Problem details: Print the data exactly as it appears, keeping every word.

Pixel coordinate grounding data
● ● ● ● ●

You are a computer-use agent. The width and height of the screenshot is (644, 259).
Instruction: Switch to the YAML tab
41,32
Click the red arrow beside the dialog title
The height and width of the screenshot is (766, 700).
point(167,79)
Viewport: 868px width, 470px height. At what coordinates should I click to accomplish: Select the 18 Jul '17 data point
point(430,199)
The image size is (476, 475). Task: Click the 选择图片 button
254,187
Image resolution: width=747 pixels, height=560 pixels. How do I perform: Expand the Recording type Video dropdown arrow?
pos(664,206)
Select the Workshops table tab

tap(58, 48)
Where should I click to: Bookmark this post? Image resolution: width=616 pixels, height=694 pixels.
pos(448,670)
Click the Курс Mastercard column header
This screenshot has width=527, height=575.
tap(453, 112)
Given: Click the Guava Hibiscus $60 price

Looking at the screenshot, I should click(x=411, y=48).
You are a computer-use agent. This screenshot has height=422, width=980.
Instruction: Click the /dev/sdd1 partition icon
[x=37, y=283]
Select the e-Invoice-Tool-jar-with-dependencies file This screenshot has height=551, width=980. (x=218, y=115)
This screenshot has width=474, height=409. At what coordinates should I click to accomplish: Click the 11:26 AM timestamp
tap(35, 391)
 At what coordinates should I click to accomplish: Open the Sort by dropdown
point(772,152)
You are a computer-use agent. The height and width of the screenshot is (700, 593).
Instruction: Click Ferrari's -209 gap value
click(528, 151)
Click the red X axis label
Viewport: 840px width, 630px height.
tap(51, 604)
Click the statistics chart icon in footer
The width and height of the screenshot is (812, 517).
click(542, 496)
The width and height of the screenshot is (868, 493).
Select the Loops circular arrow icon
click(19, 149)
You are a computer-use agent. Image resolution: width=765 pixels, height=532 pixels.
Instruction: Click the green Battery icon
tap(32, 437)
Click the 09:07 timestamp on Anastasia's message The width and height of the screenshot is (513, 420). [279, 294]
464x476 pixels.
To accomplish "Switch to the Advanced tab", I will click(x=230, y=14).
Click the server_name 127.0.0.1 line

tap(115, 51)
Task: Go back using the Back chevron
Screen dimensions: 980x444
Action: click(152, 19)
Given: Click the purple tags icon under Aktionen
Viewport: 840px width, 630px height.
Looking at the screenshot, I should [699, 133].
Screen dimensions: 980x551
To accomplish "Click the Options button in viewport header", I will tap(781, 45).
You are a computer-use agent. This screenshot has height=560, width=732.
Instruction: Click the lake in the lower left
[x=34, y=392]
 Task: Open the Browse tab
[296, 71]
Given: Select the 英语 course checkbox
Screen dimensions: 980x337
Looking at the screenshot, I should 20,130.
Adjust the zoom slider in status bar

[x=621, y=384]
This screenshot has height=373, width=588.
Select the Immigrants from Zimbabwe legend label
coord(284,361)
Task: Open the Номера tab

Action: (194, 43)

● ● ● ● ●

Solution for this exercise:
You are a computer-use agent. The width and height of the screenshot is (644, 259).
Instruction: Switch to the YAML tab
41,32
Click the red arrow beside the dialog title
The height and width of the screenshot is (766, 700).
point(167,79)
Viewport: 868px width, 470px height. At what coordinates should I click to accomplish: Select the 18 Jul '17 data point
point(430,199)
The image size is (476, 475). Task: Click the 选择图片 button
254,187
Image resolution: width=747 pixels, height=560 pixels. How do I perform: Expand the Recording type Video dropdown arrow?
pos(664,206)
Select the Workshops table tab

tap(58, 48)
Where should I click to: Bookmark this post? Image resolution: width=616 pixels, height=694 pixels.
pos(448,670)
Click the Курс Mastercard column header
This screenshot has width=527, height=575.
tap(453, 112)
Given: Click the Guava Hibiscus $60 price

Looking at the screenshot, I should click(x=411, y=48).
You are a computer-use agent. This screenshot has height=422, width=980.
Instruction: Click the /dev/sdd1 partition icon
[x=37, y=283]
Select the e-Invoice-Tool-jar-with-dependencies file This screenshot has height=551, width=980. (x=218, y=115)
This screenshot has width=474, height=409. At what coordinates should I click to accomplish: Click the 11:26 AM timestamp
tap(35, 391)
 At what coordinates should I click to accomplish: Open the Sort by dropdown
point(772,152)
You are a computer-use agent. The height and width of the screenshot is (700, 593).
Instruction: Click Ferrari's -209 gap value
click(528, 151)
Click the red X axis label
Viewport: 840px width, 630px height.
tap(51, 604)
Click the statistics chart icon in footer
The width and height of the screenshot is (812, 517).
click(542, 496)
The width and height of the screenshot is (868, 493).
Select the Loops circular arrow icon
click(19, 149)
You are a computer-use agent. Image resolution: width=765 pixels, height=532 pixels.
Instruction: Click the green Battery icon
tap(32, 437)
Click the 09:07 timestamp on Anastasia's message The width and height of the screenshot is (513, 420). [279, 294]
464x476 pixels.
To accomplish "Switch to the Advanced tab", I will click(x=230, y=14).
Click the server_name 127.0.0.1 line

tap(115, 51)
Task: Go back using the Back chevron
Screen dimensions: 980x444
Action: click(152, 19)
Given: Click the purple tags icon under Aktionen
Viewport: 840px width, 630px height.
Looking at the screenshot, I should [699, 133].
Screen dimensions: 980x551
To accomplish "Click the Options button in viewport header", I will tap(781, 45).
You are a computer-use agent. This screenshot has height=560, width=732.
Instruction: Click the lake in the lower left
[x=34, y=392]
 Task: Open the Browse tab
[296, 71]
Given: Select the 英语 course checkbox
Screen dimensions: 980x337
Looking at the screenshot, I should 20,130.
Adjust the zoom slider in status bar

[x=621, y=384]
This screenshot has height=373, width=588.
Select the Immigrants from Zimbabwe legend label
coord(284,361)
Task: Open the Номера tab

Action: (194, 43)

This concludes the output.